Segment Start: Supplied records

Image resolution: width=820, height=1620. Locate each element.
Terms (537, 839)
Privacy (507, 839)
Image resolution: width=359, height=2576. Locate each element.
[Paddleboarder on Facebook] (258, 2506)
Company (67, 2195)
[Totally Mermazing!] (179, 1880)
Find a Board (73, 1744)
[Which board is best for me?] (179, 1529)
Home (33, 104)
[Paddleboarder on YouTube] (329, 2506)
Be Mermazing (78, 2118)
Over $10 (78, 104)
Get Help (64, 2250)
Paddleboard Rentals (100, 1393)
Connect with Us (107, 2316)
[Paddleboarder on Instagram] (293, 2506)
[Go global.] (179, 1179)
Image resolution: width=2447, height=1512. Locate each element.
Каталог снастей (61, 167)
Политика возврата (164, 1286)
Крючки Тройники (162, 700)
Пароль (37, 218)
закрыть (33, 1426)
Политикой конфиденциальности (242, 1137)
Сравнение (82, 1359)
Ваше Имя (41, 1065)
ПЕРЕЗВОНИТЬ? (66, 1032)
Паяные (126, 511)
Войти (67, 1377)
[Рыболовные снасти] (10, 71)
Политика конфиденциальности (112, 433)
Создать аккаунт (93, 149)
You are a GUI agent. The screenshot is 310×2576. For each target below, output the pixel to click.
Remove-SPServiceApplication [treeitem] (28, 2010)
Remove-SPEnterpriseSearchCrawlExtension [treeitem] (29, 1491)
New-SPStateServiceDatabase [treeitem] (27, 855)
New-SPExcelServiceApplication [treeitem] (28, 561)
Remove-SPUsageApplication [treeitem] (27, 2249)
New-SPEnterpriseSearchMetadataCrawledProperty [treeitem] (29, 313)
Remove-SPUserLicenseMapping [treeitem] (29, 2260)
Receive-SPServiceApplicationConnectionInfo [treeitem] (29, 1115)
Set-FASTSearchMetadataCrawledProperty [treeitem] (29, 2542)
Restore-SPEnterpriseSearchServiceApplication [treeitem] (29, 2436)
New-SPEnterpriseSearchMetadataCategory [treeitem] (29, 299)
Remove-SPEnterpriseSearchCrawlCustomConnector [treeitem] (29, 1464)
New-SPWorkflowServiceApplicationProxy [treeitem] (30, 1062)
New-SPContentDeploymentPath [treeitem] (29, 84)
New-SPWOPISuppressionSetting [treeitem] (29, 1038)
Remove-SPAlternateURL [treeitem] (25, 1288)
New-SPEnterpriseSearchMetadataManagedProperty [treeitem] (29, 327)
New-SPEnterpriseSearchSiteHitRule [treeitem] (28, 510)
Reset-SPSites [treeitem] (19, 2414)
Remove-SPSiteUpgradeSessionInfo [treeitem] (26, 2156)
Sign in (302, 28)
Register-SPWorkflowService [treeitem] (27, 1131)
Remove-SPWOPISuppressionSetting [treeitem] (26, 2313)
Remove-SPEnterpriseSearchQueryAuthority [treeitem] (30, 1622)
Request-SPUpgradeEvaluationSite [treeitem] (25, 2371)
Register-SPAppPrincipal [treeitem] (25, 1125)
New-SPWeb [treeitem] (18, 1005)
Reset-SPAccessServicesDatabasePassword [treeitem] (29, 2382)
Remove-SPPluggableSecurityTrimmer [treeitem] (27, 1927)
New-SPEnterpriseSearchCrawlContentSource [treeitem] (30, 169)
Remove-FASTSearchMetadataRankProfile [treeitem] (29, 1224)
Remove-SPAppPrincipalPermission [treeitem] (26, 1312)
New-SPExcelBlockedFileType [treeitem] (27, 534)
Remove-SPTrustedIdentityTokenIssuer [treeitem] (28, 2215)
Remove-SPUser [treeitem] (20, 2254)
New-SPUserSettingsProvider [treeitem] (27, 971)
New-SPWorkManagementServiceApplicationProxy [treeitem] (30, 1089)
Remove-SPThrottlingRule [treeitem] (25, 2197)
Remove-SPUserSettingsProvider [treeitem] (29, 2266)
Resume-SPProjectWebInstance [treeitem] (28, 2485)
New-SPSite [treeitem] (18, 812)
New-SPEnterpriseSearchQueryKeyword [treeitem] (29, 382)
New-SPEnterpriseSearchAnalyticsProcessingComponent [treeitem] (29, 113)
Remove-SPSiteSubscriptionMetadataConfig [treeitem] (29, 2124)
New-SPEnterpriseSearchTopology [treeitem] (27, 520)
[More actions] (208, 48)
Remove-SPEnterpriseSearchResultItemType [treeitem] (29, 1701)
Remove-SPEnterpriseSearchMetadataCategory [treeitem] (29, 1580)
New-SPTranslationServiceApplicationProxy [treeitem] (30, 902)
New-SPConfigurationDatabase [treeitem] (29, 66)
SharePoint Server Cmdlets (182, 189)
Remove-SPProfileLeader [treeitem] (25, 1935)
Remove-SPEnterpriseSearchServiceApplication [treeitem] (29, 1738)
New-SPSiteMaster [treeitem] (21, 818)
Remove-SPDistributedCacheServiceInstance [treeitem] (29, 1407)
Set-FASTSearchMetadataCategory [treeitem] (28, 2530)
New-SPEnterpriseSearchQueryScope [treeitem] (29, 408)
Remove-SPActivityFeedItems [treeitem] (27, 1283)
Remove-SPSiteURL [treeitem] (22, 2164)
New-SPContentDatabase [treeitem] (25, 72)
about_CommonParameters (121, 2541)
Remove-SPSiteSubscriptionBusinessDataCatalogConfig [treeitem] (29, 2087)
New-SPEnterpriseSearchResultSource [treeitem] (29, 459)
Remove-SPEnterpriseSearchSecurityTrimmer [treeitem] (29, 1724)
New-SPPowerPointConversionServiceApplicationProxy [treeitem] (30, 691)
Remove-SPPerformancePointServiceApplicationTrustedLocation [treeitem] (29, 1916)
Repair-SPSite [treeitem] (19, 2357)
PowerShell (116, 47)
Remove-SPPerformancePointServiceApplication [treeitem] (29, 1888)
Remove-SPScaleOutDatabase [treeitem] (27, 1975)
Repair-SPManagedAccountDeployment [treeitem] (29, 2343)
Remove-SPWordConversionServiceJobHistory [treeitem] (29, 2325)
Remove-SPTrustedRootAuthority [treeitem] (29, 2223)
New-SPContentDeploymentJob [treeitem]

Segment End: Supplied records

> _What is needed_
Take the material above and print all of it exactly.

> _Task result_
Image resolution: width=820, height=1620. Locate each element.
Terms (537, 839)
Privacy (507, 839)
Image resolution: width=359, height=2576. Locate each element.
[Paddleboarder on Facebook] (258, 2506)
Company (67, 2195)
[Totally Mermazing!] (179, 1880)
Find a Board (73, 1744)
[Which board is best for me?] (179, 1529)
Home (33, 104)
[Paddleboarder on YouTube] (329, 2506)
Be Mermazing (78, 2118)
Over $10 (78, 104)
Get Help (64, 2250)
Paddleboard Rentals (100, 1393)
Connect with Us (107, 2316)
[Paddleboarder on Instagram] (293, 2506)
[Go global.] (179, 1179)
Image resolution: width=2447, height=1512. Locate each element.
Каталог снастей (61, 167)
Политика возврата (164, 1286)
Крючки Тройники (162, 700)
Пароль (37, 218)
закрыть (33, 1426)
Политикой конфиденциальности (242, 1137)
Сравнение (82, 1359)
Ваше Имя (41, 1065)
ПЕРЕЗВОНИТЬ? (66, 1032)
Паяные (126, 511)
Войти (67, 1377)
[Рыболовные снасти] (10, 71)
Политика конфиденциальности (112, 433)
Создать аккаунт (93, 149)
You are a GUI agent. The screenshot is 310×2576. For each target below, output the pixel to click.
Remove-SPServiceApplication [treeitem] (28, 2010)
Remove-SPEnterpriseSearchCrawlExtension [treeitem] (29, 1491)
New-SPStateServiceDatabase [treeitem] (27, 855)
New-SPExcelServiceApplication [treeitem] (28, 561)
Remove-SPUsageApplication [treeitem] (27, 2249)
New-SPEnterpriseSearchMetadataCrawledProperty [treeitem] (29, 313)
Remove-SPUserLicenseMapping [treeitem] (29, 2260)
Receive-SPServiceApplicationConnectionInfo [treeitem] (29, 1115)
Set-FASTSearchMetadataCrawledProperty [treeitem] (29, 2542)
Restore-SPEnterpriseSearchServiceApplication [treeitem] (29, 2436)
New-SPEnterpriseSearchMetadataCategory [treeitem] (29, 299)
Remove-SPEnterpriseSearchCrawlCustomConnector [treeitem] (29, 1464)
New-SPWorkflowServiceApplicationProxy [treeitem] (30, 1062)
New-SPContentDeploymentPath [treeitem] (29, 84)
New-SPWOPISuppressionSetting [treeitem] (29, 1038)
Remove-SPAlternateURL [treeitem] (25, 1288)
New-SPEnterpriseSearchMetadataManagedProperty [treeitem] (29, 327)
New-SPEnterpriseSearchSiteHitRule [treeitem] (28, 510)
Reset-SPSites [treeitem] (19, 2414)
Remove-SPSiteUpgradeSessionInfo [treeitem] (26, 2156)
Sign in (302, 28)
Register-SPWorkflowService [treeitem] (27, 1131)
Remove-SPWOPISuppressionSetting [treeitem] (26, 2313)
Remove-SPEnterpriseSearchQueryAuthority [treeitem] (30, 1622)
Request-SPUpgradeEvaluationSite [treeitem] (25, 2371)
Register-SPAppPrincipal [treeitem] (25, 1125)
New-SPWeb [treeitem] (18, 1005)
Reset-SPAccessServicesDatabasePassword [treeitem] (29, 2382)
Remove-SPPluggableSecurityTrimmer [treeitem] (27, 1927)
New-SPEnterpriseSearchCrawlContentSource [treeitem] (30, 169)
Remove-FASTSearchMetadataRankProfile [treeitem] (29, 1224)
Remove-SPAppPrincipalPermission [treeitem] (26, 1312)
New-SPExcelBlockedFileType [treeitem] (27, 534)
Remove-SPTrustedIdentityTokenIssuer [treeitem] (28, 2215)
Remove-SPUser [treeitem] (20, 2254)
New-SPUserSettingsProvider [treeitem] (27, 971)
New-SPWorkManagementServiceApplicationProxy [treeitem] (30, 1089)
Remove-SPThrottlingRule [treeitem] (25, 2197)
Remove-SPUserSettingsProvider [treeitem] (29, 2266)
Resume-SPProjectWebInstance [treeitem] (28, 2485)
New-SPSite [treeitem] (18, 812)
New-SPEnterpriseSearchQueryKeyword [treeitem] (29, 382)
New-SPEnterpriseSearchAnalyticsProcessingComponent [treeitem] (29, 113)
Remove-SPSiteSubscriptionMetadataConfig [treeitem] (29, 2124)
New-SPEnterpriseSearchTopology [treeitem] (27, 520)
[More actions] (208, 48)
Remove-SPEnterpriseSearchResultItemType [treeitem] (29, 1701)
Remove-SPEnterpriseSearchMetadataCategory [treeitem] (29, 1580)
New-SPTranslationServiceApplicationProxy [treeitem] (30, 902)
New-SPConfigurationDatabase [treeitem] (29, 66)
SharePoint Server Cmdlets (182, 189)
Remove-SPProfileLeader [treeitem] (25, 1935)
Remove-SPEnterpriseSearchServiceApplication [treeitem] (29, 1738)
New-SPSiteMaster [treeitem] (21, 818)
Remove-SPDistributedCacheServiceInstance [treeitem] (29, 1407)
Set-FASTSearchMetadataCategory [treeitem] (28, 2530)
New-SPEnterpriseSearchQueryScope [treeitem] (29, 408)
Remove-SPActivityFeedItems [treeitem] (27, 1283)
Remove-SPSiteURL [treeitem] (22, 2164)
New-SPContentDatabase [treeitem] (25, 72)
about_CommonParameters (121, 2541)
Remove-SPSiteSubscriptionBusinessDataCatalogConfig [treeitem] (29, 2087)
New-SPEnterpriseSearchResultSource [treeitem] (29, 459)
Remove-SPEnterpriseSearchSecurityTrimmer [treeitem] (29, 1724)
New-SPPowerPointConversionServiceApplicationProxy [treeitem] (30, 691)
Remove-SPPerformancePointServiceApplicationTrustedLocation [treeitem] (29, 1916)
Repair-SPSite [treeitem] (19, 2357)
PowerShell (116, 47)
Remove-SPPerformancePointServiceApplication [treeitem] (29, 1888)
Remove-SPScaleOutDatabase [treeitem] (27, 1975)
Repair-SPManagedAccountDeployment [treeitem] (29, 2343)
Remove-SPWordConversionServiceJobHistory [treeitem] (29, 2325)
Remove-SPTrustedRootAuthority [treeitem] (29, 2223)
New-SPContentDeploymentJob [treeitem]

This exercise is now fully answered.